Reputation: 2363
I have an Angular application that connects with my server. For internal reasons I want to be able to send the origin domain to the server as it can be accessed from a couple places, for example:
https://domain1.com/app
https://domain2.com/app
In order to do that I would like my Angular app to set the Origin header. I have an interceptor and I tried to do something like this:
return next.handle(req.clone({setHeaders: {Origin: environment.origin}}));
However, it throws an error that says Refused to set unsafe header "Origin"
. I understand why, but how can I tell Angular to include this header and set it to the current domain (or just set it how it normally would)? I don't need it set to anything special, I just need it included.
Upvotes: 2
Views: 5980
Reputation: 227
We cannot set the header Origin from the Front end as its technically forbidden to do it from angular. Most browsers follow same origin policy where its not allowed to cross-communicate with different domain and these restriction is eased only if the domain is allowed access from the server.

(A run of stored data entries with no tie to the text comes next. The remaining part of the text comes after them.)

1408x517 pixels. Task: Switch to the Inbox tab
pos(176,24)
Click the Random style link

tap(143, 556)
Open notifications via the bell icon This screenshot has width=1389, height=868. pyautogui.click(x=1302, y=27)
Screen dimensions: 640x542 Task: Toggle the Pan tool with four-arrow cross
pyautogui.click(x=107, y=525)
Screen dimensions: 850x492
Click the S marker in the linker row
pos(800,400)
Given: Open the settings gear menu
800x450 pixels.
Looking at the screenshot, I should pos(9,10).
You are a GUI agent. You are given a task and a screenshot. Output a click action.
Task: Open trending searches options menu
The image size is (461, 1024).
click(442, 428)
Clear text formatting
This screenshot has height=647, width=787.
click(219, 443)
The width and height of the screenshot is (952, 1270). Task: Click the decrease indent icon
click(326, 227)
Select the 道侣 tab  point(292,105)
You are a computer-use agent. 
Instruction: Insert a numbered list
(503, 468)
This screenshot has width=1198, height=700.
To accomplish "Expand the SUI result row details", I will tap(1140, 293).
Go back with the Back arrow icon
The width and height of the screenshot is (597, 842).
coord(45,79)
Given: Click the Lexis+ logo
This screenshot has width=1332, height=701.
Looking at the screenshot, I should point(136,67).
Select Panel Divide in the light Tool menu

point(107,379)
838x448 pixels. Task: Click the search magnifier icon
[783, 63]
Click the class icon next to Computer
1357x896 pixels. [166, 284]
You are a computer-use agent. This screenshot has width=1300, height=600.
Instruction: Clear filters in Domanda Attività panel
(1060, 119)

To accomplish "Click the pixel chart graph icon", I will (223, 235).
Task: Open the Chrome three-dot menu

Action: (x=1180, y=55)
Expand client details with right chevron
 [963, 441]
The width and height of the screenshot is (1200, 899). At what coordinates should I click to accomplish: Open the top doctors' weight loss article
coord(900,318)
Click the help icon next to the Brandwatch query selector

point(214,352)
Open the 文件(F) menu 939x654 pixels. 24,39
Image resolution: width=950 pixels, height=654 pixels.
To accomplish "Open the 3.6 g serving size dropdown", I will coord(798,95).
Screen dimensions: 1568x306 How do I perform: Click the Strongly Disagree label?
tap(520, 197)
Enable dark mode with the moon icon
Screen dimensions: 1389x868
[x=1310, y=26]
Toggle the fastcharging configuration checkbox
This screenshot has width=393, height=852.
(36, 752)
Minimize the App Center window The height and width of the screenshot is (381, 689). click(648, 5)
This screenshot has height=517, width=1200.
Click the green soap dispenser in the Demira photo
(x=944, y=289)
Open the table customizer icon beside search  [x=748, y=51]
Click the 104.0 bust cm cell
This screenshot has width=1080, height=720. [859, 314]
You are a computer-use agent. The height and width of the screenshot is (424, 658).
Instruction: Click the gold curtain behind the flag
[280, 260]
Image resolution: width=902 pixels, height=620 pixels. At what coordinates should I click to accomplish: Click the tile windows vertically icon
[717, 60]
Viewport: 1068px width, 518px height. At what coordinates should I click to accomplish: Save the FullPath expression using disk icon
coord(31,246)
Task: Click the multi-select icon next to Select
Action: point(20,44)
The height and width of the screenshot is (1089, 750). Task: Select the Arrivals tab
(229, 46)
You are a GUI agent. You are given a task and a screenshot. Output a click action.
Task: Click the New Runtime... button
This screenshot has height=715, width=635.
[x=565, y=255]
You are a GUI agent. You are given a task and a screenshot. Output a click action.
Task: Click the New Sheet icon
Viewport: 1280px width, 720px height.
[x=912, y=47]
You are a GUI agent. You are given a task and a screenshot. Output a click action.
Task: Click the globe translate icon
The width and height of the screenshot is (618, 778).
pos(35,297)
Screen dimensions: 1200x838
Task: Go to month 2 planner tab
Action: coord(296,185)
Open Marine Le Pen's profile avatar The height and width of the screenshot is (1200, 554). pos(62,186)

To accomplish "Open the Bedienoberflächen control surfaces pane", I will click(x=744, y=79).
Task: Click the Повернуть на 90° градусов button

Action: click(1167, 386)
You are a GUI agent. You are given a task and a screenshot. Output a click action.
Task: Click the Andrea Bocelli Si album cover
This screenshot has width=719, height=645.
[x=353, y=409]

But the CORS issue can be resolved only through server side by setting 'Access-Control-Allow-Origin' to whatever domain you want to enable the access. Some example by using Nodejs
const app = express();
app.use(function (req, res, next) {
// Website you wish to allow to connect
res.setHeader('Access-Control-Allow-Origin', 'https://domain1.com/app');
next();
});
Upvotes: 1
Reputation: 943100
The Origin header is sent automatically (by the browser) on cross-origin Ajax requests (and on some other cross-origin requests such as those for fonts or involving the crossorigin
attribute).
It isn't sent for same-origin requests, and you can't make it be sent because it is a Forbidden header (so websites can't lie about the Origin to bypass CORS checks).
Since it is set for cross-origin requests you can treat its absence as a signal that the request is a same origin request. Test for that instead.
Obviously, if the request does not come from a browser then it typically won't have an Origin header, but you can't depend on that for security as any non-browser source for a request could easily forge the Origin header.
Upvotes: 1
Reputation: 4617
I believe the header you should set instead is Referer
. The usage description of this header fits your scenario really well.
You could also track the access patterns on your server using a fully custom header too.